I want to access the local variables of a Delphi procedure from its nested assembly procedure. Although the compiler does allow the references of the local variables, it compiles wrong offsets which only work if the EBP/RBP values are hacked. In the x86 environment I found a fairly elegant hack, but in x64 I couldn't find yet any decent solution.
In the x86 environment the workaround below seems to work fine:
procedure Main;
var ABC: integer;
procedure Sub;
asm
mov ebp, [esp]
mov eax, ABC
end;
...
In the above code, the compiler treats the variable ABC
as it would be in the body of Main
, so hacking the value of EBP in the fist assembly line solves the problem. However, the same trick won't work in the x64 environment:
procedure Main;
var ABC: int64;
procedure Sub;
asm
mov rbp, [rsp]
mov rax, ABC
end;
...
In the above code, the compiler adds an offset when it references the variable ABC
which isn't correct neither with the original (Main
) value of the RBP, nor with its new (Sub
) value. Moreover, changing the RBP in a 64-bit code isn't recommended, so I found the workaround below:
procedure Main;
var ABC: int64;
procedure Sub;
asm
add rcx, $30
mov rax, [rcx + OFFSET ABC]
end;
...
As the compiler passes the initial value of RBP in RCX, and the reference to the variable ABC
can be hacked to be RCX rather than RBP based, the above code does work.
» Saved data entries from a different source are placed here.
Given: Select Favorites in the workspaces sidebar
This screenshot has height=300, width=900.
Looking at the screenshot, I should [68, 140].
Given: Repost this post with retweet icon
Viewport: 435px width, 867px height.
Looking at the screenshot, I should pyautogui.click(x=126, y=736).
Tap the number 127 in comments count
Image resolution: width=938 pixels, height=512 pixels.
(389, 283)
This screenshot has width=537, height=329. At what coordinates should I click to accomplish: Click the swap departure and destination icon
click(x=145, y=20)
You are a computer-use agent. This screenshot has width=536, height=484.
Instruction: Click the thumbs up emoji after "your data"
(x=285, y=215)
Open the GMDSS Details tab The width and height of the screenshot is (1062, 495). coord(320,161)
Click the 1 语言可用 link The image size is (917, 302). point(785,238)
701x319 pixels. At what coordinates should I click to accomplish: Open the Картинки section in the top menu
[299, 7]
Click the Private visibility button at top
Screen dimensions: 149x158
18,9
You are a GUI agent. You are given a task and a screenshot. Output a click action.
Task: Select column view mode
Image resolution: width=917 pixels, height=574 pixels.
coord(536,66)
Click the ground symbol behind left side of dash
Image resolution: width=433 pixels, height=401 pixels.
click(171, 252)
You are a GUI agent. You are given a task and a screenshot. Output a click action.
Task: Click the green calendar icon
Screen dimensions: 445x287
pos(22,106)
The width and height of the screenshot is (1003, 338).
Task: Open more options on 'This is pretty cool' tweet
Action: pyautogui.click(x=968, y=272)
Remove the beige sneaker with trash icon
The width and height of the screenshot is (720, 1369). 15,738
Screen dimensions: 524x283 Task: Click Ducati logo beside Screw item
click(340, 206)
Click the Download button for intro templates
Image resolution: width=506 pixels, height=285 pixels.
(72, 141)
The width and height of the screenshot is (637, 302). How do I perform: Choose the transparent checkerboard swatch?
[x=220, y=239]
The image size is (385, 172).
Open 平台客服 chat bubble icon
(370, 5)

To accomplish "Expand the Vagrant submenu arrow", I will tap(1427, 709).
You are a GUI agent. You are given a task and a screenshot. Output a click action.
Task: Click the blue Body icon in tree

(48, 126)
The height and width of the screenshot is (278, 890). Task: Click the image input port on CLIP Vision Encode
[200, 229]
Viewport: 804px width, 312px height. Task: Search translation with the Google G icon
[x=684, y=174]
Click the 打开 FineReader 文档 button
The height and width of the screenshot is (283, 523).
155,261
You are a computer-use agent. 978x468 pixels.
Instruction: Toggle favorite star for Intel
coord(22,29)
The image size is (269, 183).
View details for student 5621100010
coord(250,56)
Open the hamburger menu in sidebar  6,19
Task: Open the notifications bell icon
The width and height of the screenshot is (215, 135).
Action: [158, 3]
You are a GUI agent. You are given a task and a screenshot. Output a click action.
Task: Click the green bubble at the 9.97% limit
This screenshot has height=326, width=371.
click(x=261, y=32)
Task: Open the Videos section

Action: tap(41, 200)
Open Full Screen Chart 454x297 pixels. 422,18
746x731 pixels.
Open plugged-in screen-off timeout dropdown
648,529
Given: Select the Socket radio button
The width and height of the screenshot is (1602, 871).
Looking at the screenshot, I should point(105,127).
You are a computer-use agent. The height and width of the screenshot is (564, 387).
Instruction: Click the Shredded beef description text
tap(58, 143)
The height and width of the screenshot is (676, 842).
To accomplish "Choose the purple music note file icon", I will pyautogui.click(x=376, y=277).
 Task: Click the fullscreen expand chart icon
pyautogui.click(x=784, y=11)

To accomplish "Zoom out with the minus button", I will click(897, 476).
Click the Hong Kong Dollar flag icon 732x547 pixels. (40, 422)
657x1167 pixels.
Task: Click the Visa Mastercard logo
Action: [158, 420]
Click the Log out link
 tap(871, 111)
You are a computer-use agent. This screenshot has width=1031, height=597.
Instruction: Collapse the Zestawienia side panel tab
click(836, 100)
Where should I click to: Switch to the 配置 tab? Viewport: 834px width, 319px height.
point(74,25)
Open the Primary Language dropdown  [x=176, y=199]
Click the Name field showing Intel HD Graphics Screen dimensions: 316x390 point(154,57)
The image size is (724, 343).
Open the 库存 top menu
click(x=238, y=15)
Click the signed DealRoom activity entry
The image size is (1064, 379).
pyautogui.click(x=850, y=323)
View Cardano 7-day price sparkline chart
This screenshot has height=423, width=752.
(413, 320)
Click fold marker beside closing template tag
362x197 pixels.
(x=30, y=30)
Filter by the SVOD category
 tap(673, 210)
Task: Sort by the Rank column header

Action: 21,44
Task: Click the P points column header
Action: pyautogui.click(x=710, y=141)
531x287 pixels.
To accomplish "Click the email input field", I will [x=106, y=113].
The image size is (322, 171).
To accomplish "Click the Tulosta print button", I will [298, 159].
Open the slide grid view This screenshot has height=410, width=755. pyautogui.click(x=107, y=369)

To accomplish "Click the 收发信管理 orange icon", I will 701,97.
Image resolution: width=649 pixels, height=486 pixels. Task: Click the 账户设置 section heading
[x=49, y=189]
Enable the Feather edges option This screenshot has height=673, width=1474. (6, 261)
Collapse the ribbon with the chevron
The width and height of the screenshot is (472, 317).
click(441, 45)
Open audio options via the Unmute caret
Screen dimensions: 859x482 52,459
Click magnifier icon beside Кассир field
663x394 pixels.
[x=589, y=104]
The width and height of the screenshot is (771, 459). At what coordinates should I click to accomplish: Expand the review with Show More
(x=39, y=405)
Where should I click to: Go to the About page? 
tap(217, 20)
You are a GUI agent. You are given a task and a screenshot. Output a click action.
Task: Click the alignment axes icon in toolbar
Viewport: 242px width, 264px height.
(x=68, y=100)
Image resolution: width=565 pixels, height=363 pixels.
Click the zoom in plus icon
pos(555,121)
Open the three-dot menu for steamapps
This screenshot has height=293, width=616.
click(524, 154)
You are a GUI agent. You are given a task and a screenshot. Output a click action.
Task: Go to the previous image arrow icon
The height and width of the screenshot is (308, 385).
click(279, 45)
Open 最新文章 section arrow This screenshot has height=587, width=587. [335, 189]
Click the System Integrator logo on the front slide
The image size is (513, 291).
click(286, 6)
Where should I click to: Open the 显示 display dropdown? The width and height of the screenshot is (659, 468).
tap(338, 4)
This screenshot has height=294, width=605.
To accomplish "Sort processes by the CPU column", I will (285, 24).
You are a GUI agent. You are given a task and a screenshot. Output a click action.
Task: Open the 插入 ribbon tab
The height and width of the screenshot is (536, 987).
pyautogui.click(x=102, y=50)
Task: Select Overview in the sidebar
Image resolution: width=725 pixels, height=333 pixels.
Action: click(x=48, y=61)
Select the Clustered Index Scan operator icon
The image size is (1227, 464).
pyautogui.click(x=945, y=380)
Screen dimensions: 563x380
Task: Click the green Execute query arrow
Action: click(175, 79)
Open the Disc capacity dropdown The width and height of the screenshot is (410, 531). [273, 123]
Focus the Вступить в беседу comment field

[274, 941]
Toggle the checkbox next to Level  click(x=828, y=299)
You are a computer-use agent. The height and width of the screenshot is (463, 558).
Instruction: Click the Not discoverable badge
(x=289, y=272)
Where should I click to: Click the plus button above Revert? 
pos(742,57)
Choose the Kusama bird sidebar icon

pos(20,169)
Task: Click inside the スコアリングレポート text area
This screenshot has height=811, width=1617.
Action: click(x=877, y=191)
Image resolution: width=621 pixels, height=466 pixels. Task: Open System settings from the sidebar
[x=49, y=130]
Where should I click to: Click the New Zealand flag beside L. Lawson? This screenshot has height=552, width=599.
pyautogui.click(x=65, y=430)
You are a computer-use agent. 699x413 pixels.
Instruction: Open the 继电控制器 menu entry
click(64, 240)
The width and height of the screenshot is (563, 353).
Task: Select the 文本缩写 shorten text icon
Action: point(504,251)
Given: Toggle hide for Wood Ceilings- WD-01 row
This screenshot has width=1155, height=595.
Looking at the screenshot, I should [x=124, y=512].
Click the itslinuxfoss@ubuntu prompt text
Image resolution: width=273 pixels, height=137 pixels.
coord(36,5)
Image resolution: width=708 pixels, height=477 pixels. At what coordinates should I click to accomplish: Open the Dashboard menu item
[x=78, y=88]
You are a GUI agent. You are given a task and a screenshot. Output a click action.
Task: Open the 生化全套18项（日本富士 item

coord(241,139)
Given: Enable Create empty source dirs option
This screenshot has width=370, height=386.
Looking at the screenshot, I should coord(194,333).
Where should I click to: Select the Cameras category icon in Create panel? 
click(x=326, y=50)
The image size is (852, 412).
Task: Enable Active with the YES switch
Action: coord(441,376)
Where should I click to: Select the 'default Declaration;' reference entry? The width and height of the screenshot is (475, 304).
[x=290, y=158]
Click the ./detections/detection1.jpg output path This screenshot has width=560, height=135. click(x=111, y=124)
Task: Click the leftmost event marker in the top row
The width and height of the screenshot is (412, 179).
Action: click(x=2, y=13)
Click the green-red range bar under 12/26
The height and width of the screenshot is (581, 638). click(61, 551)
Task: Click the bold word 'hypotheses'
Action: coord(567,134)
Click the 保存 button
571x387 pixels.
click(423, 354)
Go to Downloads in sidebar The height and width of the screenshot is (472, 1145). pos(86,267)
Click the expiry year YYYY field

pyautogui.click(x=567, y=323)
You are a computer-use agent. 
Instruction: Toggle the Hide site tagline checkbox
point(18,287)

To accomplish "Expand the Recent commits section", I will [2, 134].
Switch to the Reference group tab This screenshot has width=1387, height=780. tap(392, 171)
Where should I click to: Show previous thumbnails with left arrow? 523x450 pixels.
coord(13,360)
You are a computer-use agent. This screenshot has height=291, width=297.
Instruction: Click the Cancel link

However, the correction of $30
depends on the number of variables of Main
, so this workaround is kind of a last resort stuff, and I'd very much like to find something more elegant.
Does anyone have a suggestion on how to do this in a more elegant way?
Note that:
- Of course: in my real code there are a large number of local variables to be accessed from the ASM code, so solutions like passing the variables as parameters are ruled out.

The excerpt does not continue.